We just looked at the debt levels and guessed about how long it would take to default, restructure and pay them down. There were plenty of other calculations based on different assumptions. But they all came up with about the same answer: between 5 and 10 years.

But we all underestimated the ability of the feds to muck things up. Thanks to federal intervention, it now looks as though this period of transition may take much longer. Obviously, the feds are adding debt while the private sector is getting rid of it. But it goes beyond that. The feds are also propping up the industries that need to be cut down to size – finance and housing – at a cost of over a trillion dollars.

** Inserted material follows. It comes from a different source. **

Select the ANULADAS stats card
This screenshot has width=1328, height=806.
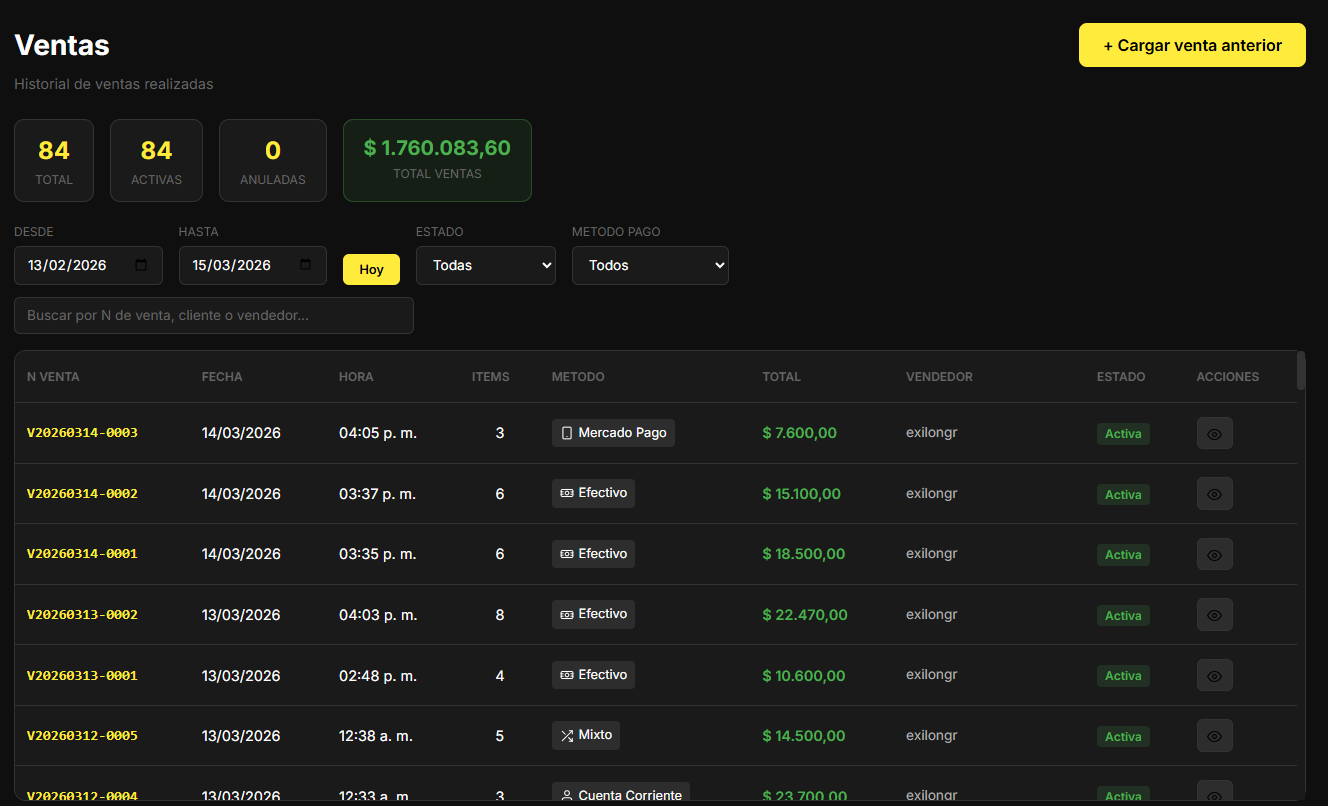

The feds are also trying to engineer a recovery…and promising one. As I mentioned above, a recovery is just what we don’t need. But promising that the economy will return to its previous condition leads people to think that they don’t really have to make major changes. All they have to do is wait. This further delays the transition to a new economy.

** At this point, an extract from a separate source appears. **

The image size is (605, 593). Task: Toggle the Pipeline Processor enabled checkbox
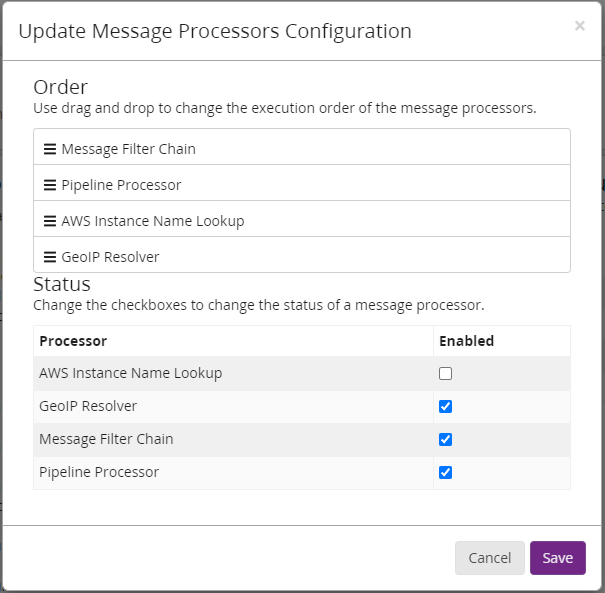(x=446, y=472)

Pretending the economy will return to its old pre-2007 self also makes people think that they will be safe in pre-2007 investments. So they stick with stocks and bonds…and eschew the one asset they most need. With all the talk of a “slow recovery” investors don’t suspect that there is anything really wrong…or at least nothing that a few trillion in stimulus spending can’t fix! So, they don’t make the sort of changes that they need to make – in their personal finances and in their investments.

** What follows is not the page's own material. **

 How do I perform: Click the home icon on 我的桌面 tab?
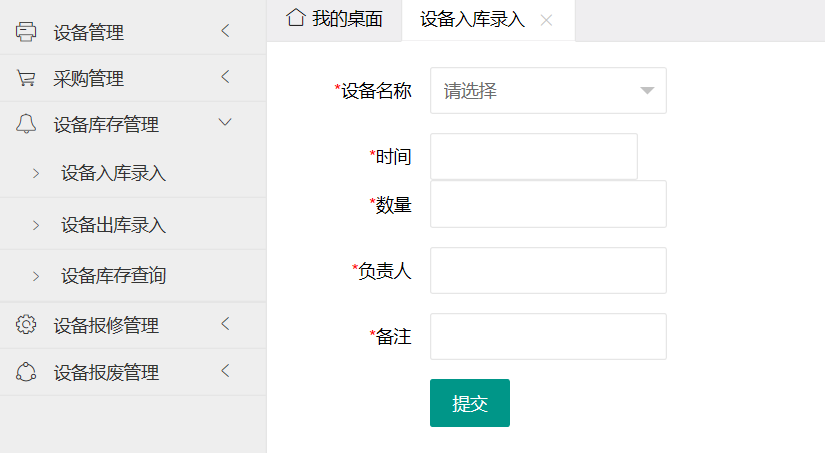coord(295,19)
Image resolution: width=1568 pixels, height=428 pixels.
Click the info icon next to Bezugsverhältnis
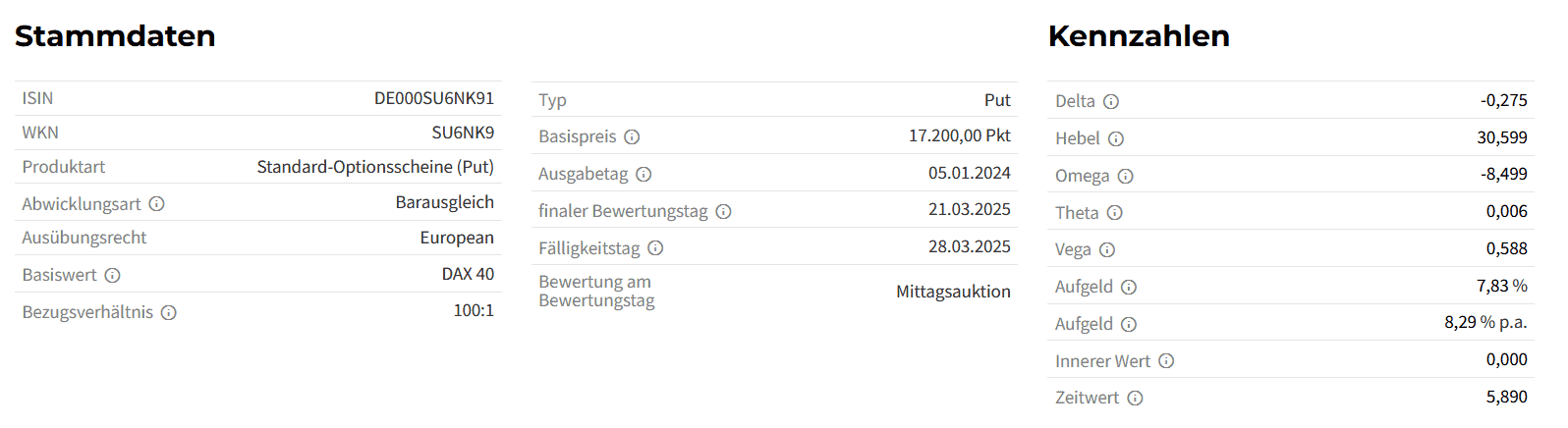click(169, 313)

The feds are not only stalling the transition, they are also destroying the currency and the credit of the world’s largest economy. This further confuses the situation and creates huge uncertainties. Investors are nervous. They don’t know what to expect.

They become reluctant to commit to large long-term projects – just the kind the country needs, in other words.

If you can’t trust the value of the money, how can you make a capital investment that will only pay off five years from now? How can you even make a budget or a business plan? Serious investors hold off…or put their money into the growth economies overseas, where the risk/reward ratio is more favorable and the financial authorities are not actively trying to undermine the local currency.

What is in some ways most remarkable is that even five years into the correction, the US authorities still seem to have no idea of what is going on. Ben Bernanke recently told us that we could expect 3% to 4% growth this year. Since he completely missed the biggest financial crisis in 80 years, you have to question his forecasting abilities. But even if he is right about the GDP growth rate, he doesn’t seem to understand what it means.

He admits that 3% to 4% growth is not enough. He’s thinking about employment. At that growth level, you can barely keep up with new people coming into the workforce, let alone reabsorb the 15-30 million who are currently out of work. It is also too slow to keep up with the debt load. The deficit is expected to be about 10% – two to three times more than the anticipated additional GDP. This will mean, grosso modo, an increase in the national debt equal to 6% or 7% of GDP.

You can’t expect to do that for very long. But here is the remarkable thing: so far, there is little official recognition of the dark, dangerous road that the feds are driving down. In the fedsʼ minds, the problem is that the economy is growing too slowly. Three percent isn’t enough. They believe they need more growth…and they believe they can get it by “stimulating” the economy.

It is as though they were driving down a wet country road at breakneck speed. The radio is not working very well, so they step on the accelerator, trying to catch the radio waves before they get away. When this doesn’t work, they go even faster.

This is not the way to make the radio work. It is the way to get in a serious wreck.